--- START ---
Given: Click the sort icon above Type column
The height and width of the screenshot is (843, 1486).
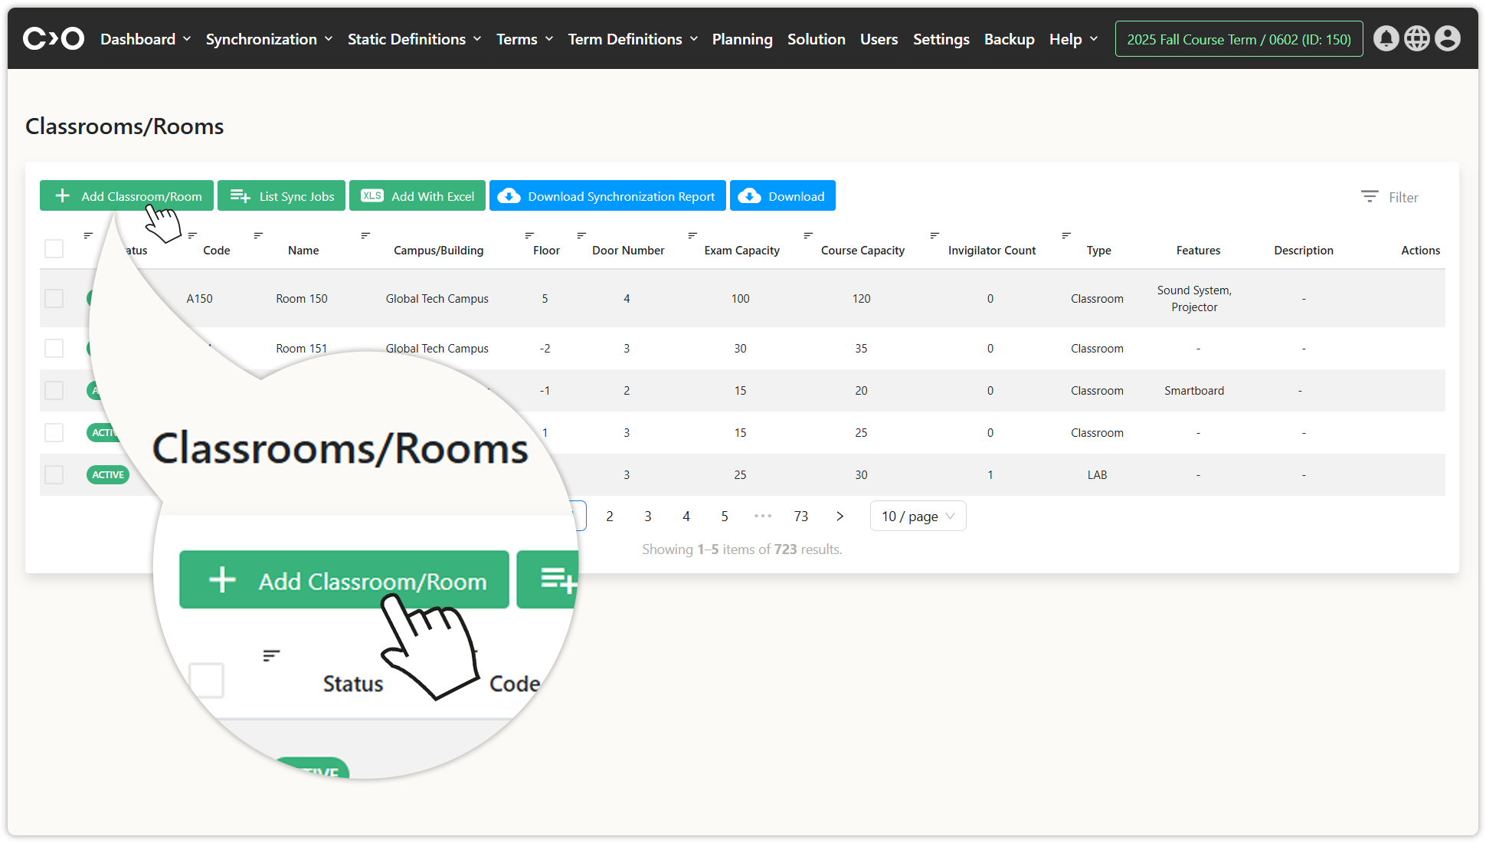Looking at the screenshot, I should pos(1066,235).
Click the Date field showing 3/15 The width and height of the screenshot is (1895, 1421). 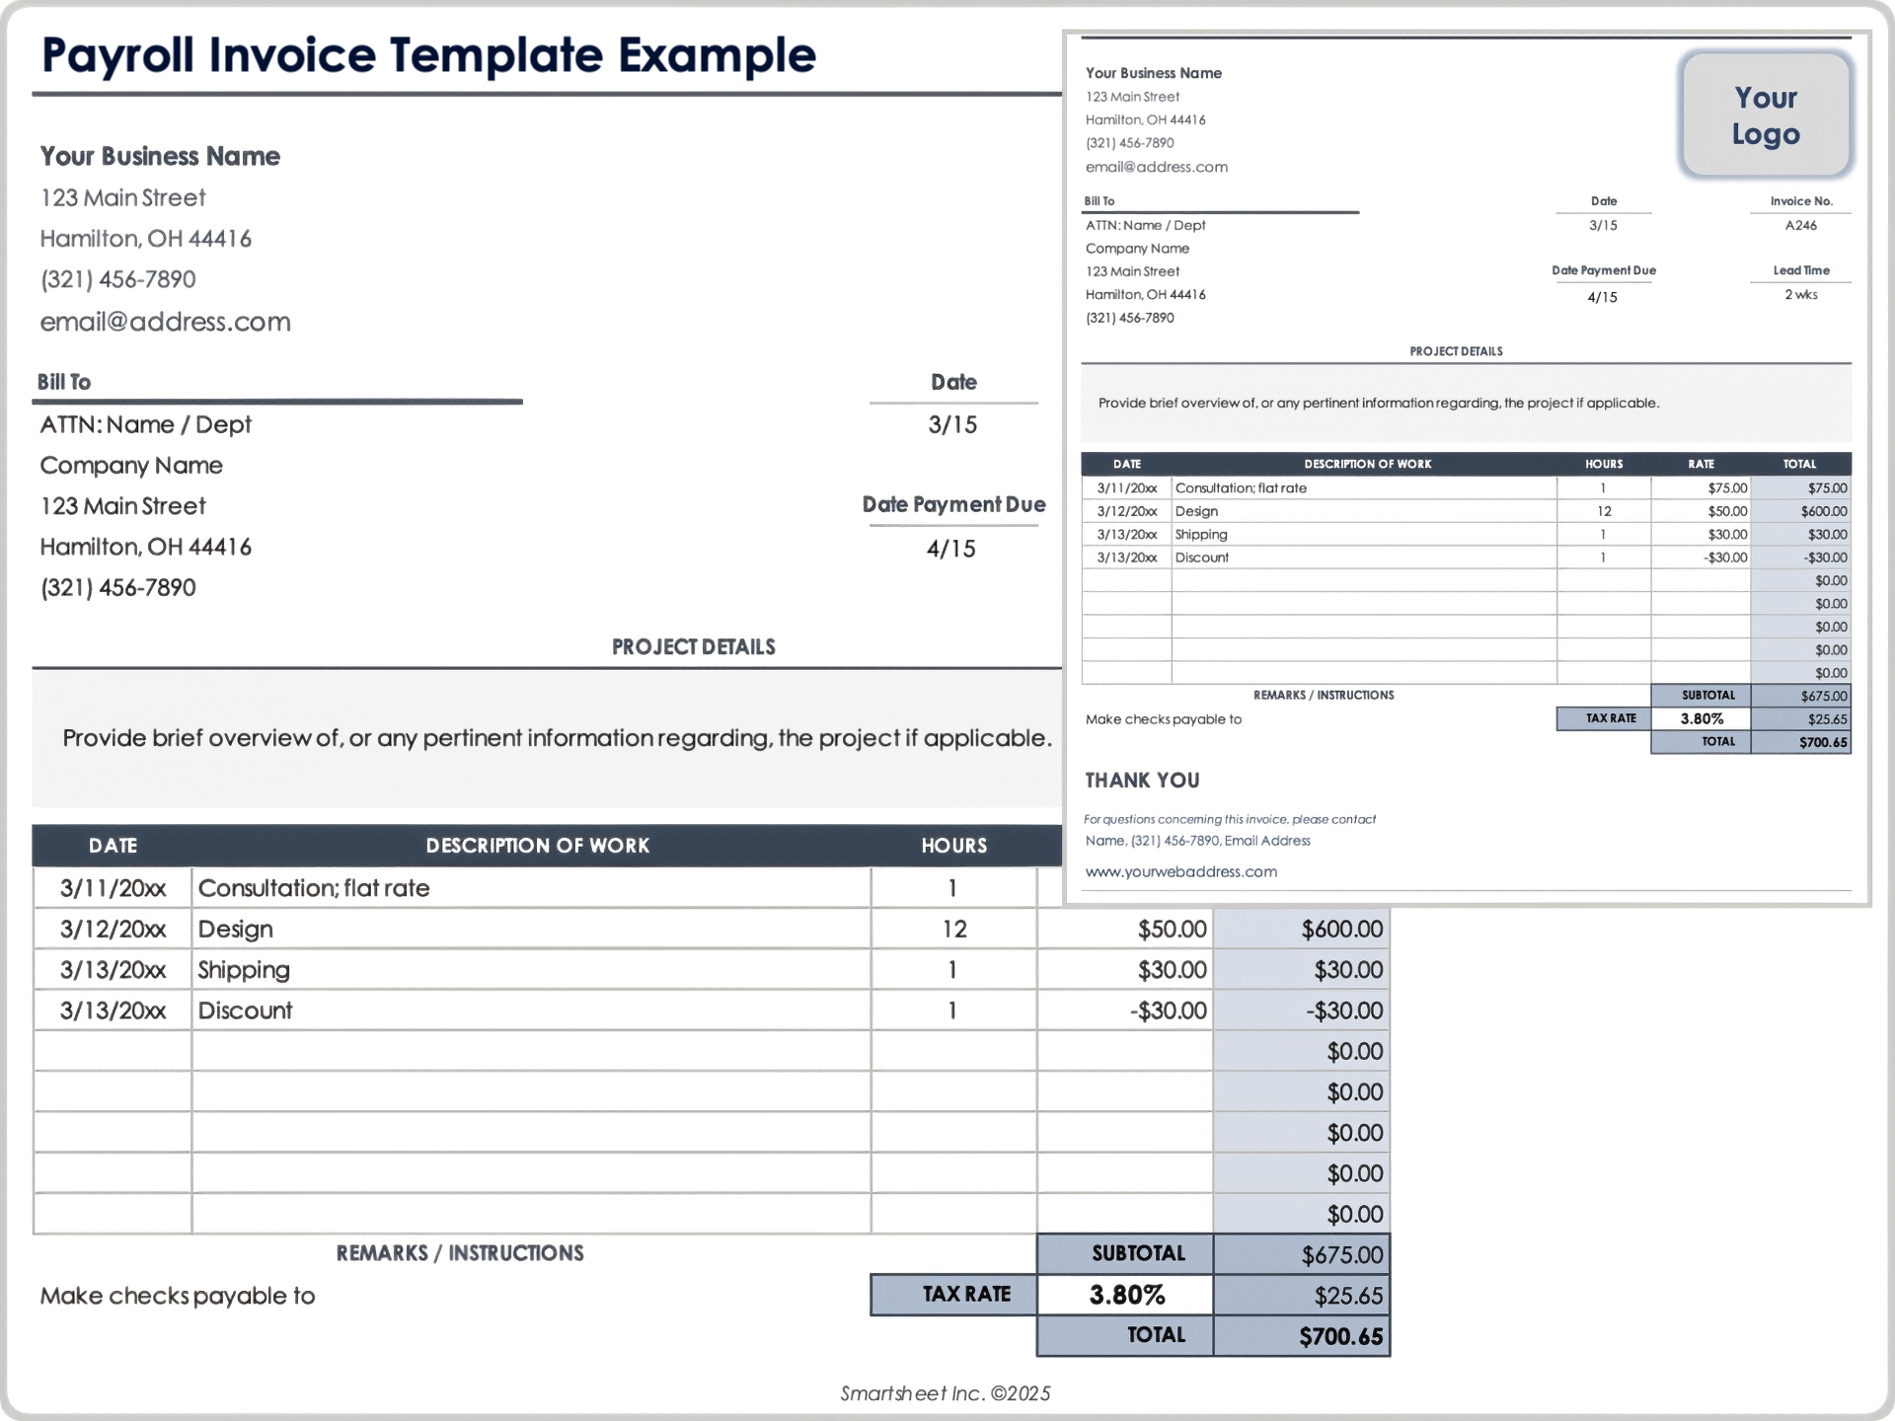click(x=952, y=424)
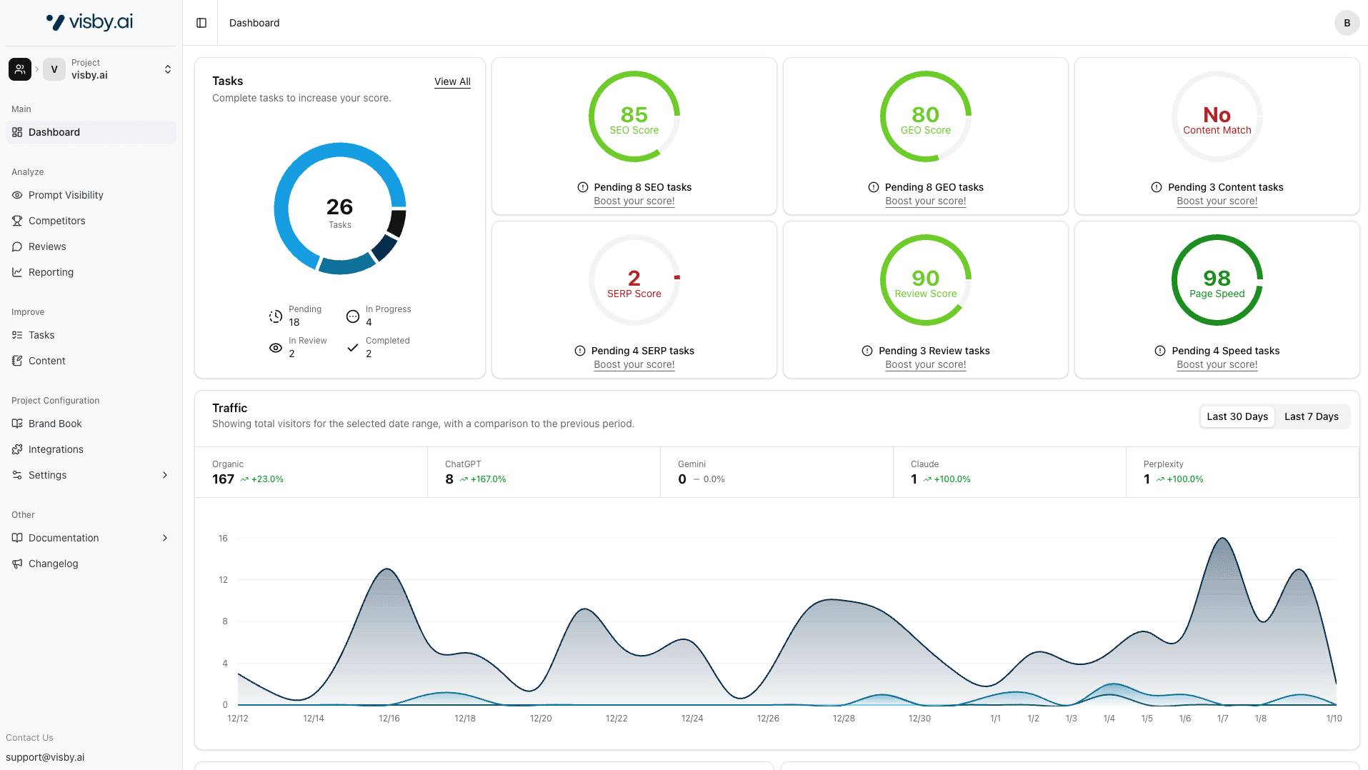1368x770 pixels.
Task: Open the Changelog page
Action: (x=53, y=564)
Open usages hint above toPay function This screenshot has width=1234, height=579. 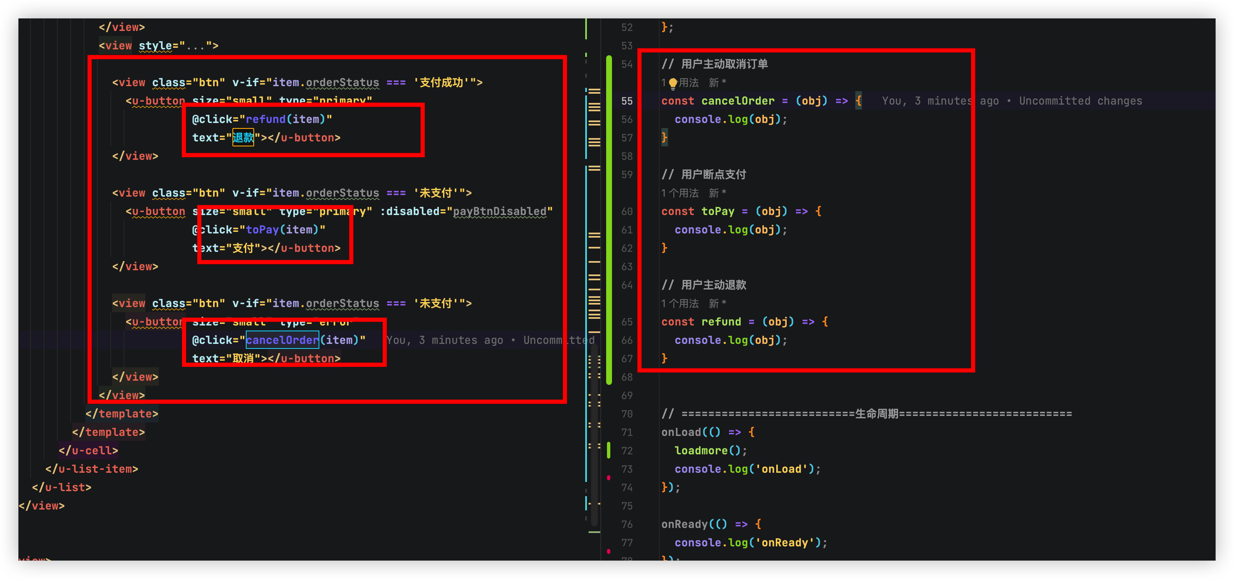coord(680,193)
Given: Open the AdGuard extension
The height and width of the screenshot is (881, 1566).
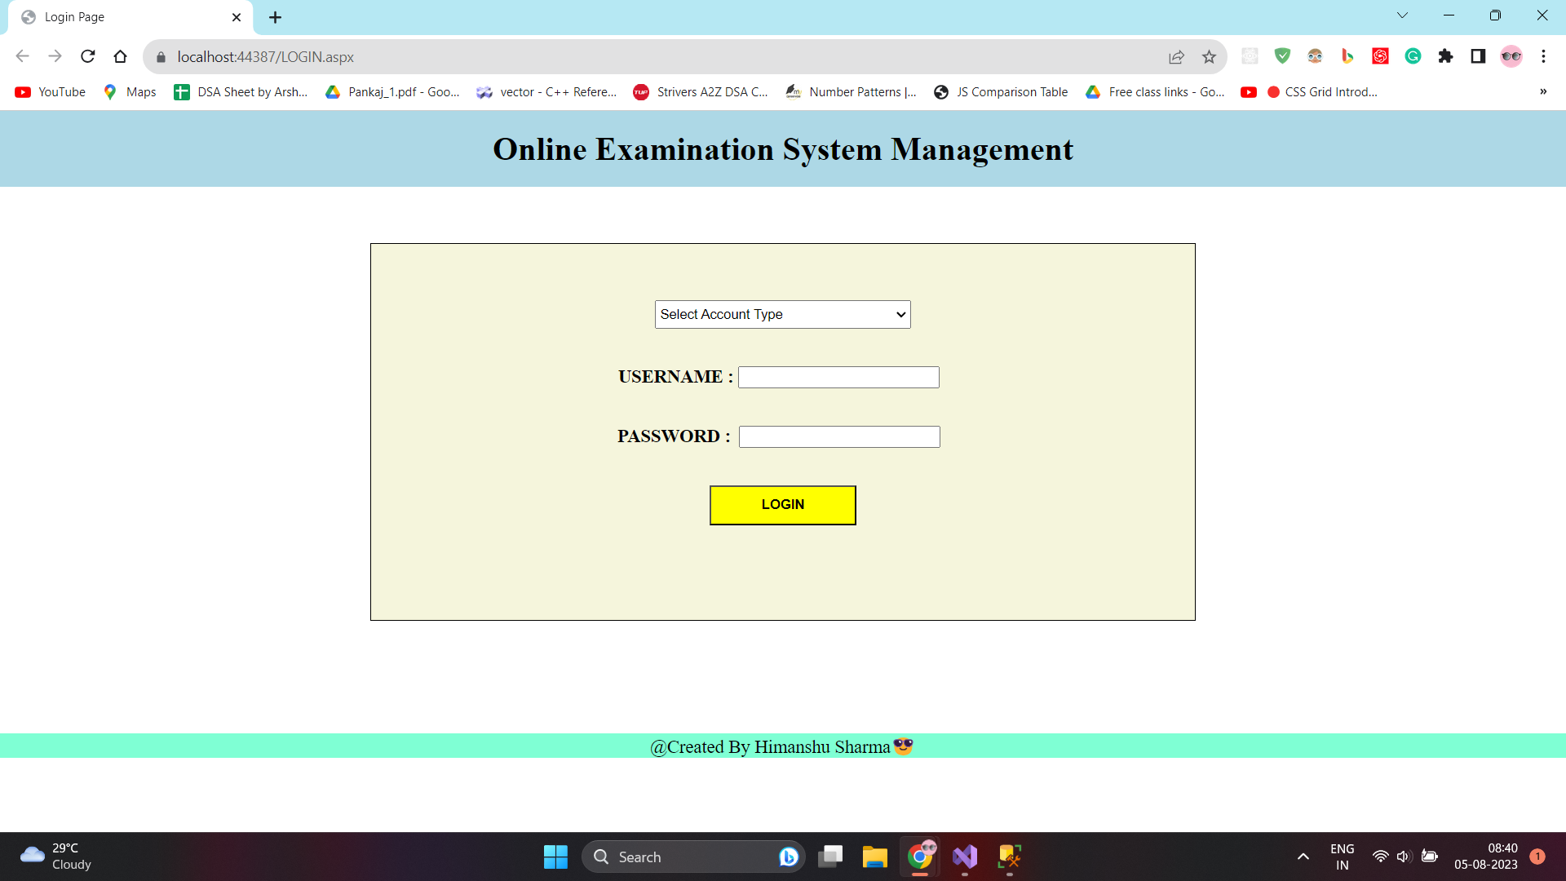Looking at the screenshot, I should point(1282,56).
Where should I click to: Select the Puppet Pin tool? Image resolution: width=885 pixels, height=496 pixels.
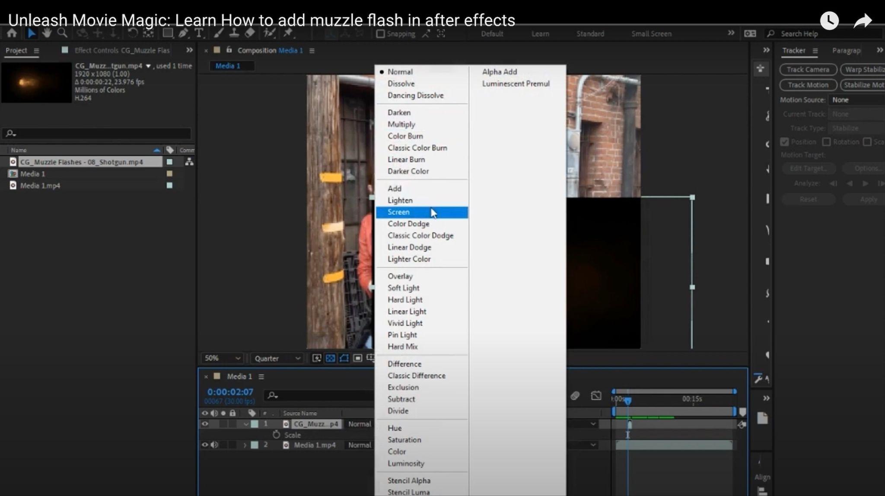[x=288, y=33]
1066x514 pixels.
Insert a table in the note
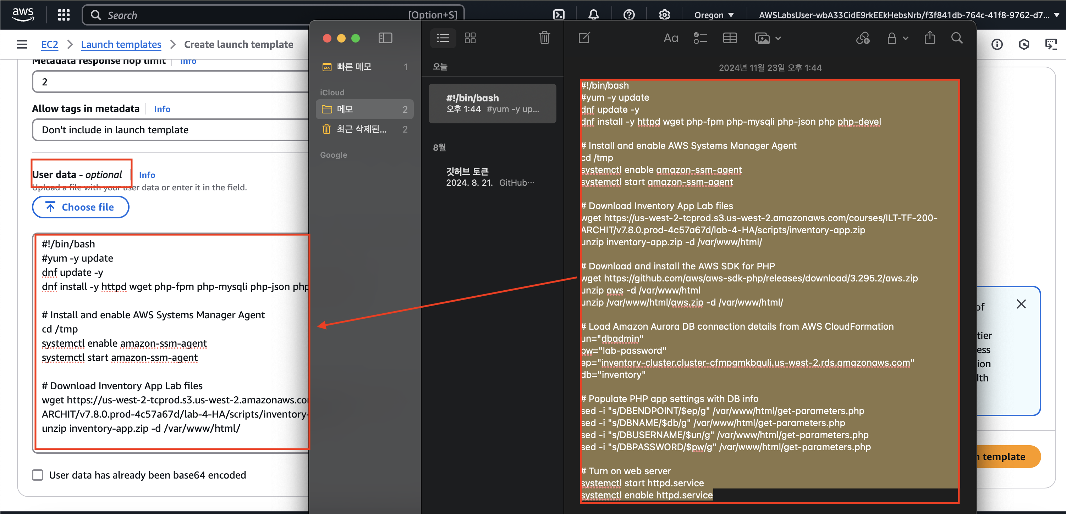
--- END ---
WORK REQUEST: Write out exactly the lines from the line that contains "The height and width of the screenshot is (881, 1566)." to the last line of the material above, both included; pictures do not belong in the copy.

ANSWER TO THIS EXERCISE:
The height and width of the screenshot is (881, 1566).
Looking at the screenshot, I should point(1282,56).
Where should I click to: Select the Puppet Pin tool? Image resolution: width=885 pixels, height=496 pixels.
[x=288, y=33]
1066x514 pixels.
Insert a table in the note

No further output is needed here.